I’d planned on a long outing on my bike today, but found that Mother’s Day wasn’t working like that, so instead I rode over to the hardest trails in town. I planned to focus on my weakness, which is maintaining speed on technical sections, and definitely got some good practice. I wound up doing ten laps of a short loop that demands a lot from me if I want to go fast (or at least fast-ish) – a stretch that has one rock garden, some sharp ups and downs, a few hairpin corners, numerous tight passages between trees, and several narrow bench-cut ledges with loose dirt and stones.
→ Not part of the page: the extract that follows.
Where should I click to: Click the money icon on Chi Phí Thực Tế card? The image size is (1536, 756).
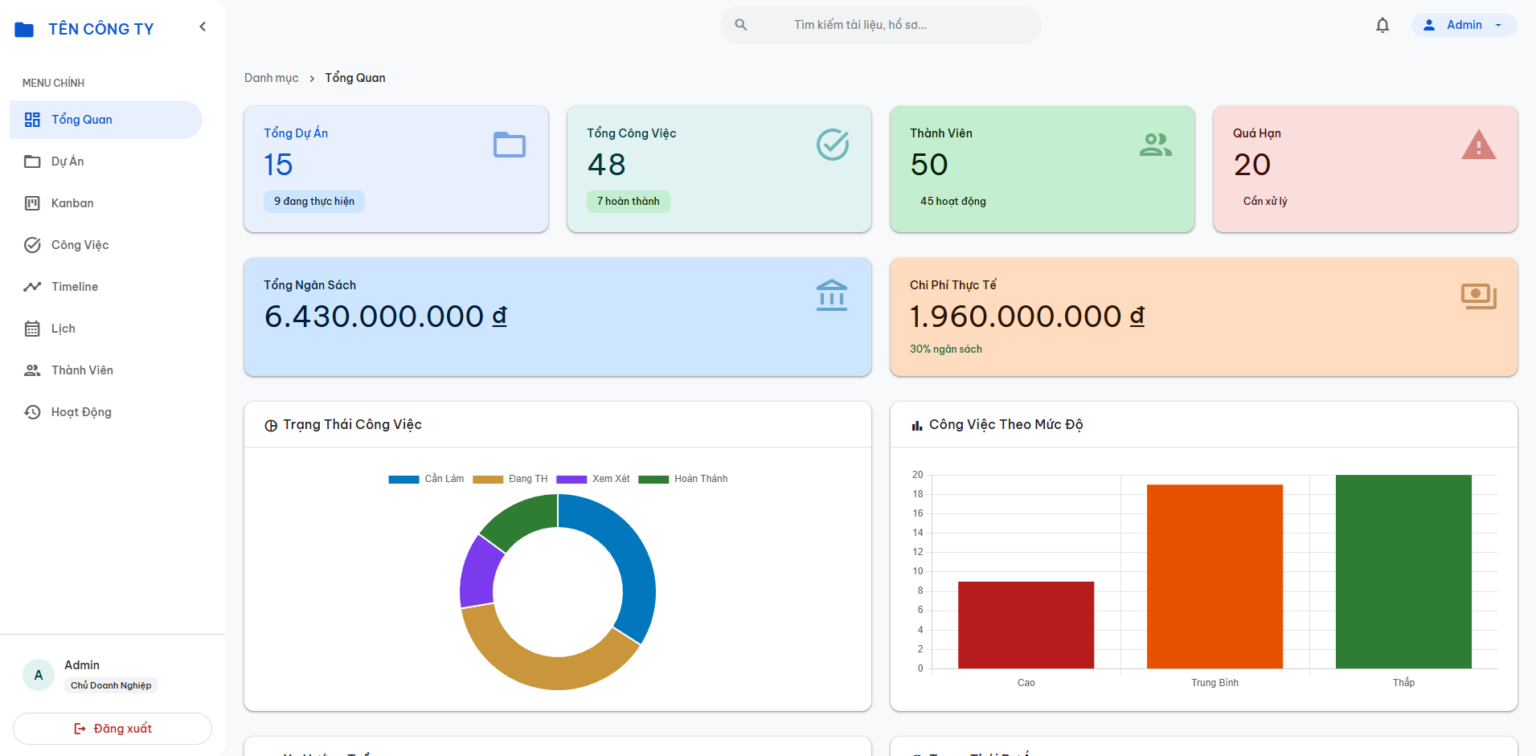(1478, 296)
Overall I did well, riding more smoothly than I did last year and feeling like I’m on a training path that will pay off with better results at the Cheq 100 in June and the Marji Gesick in September. I did push it a little too far a few times, grazing some trees and even once riding off the trail into the thicket. I scraped up my forearm, but it’s just a flesh wound, a bloody little reminder that if you’re not crashing, you’re not trying.
Just as I turned for home, I noticed that my bike computer wasn’t on my handlebars anymore. 15 minutes of slow walking around the loop paid off when I spotted the device in the weeds. See the yellow nicks in the tree from my handlebars?
Sweat and blood are familiar aspects of mountain biking to me, the off-season equivalents of ice beards and chapped lips. The oddest part of the ride had come earlier, as I rode into the heart of the trails. Just after one tough switchback, I had to stop sharply because a massive old tree had fallen across the trail.
I had ridden through this same trail late on Saturday afternoon, so I knew this monster had fallen in the 18 hours since then. I wonder if it made a sound?
I broke off enough smaller branches to allow riders to pass along the trail, but cutting the main trunk back will require a chainsaw. A little human intervention will hasten the tree’s return to the dirt it shadowed for decades.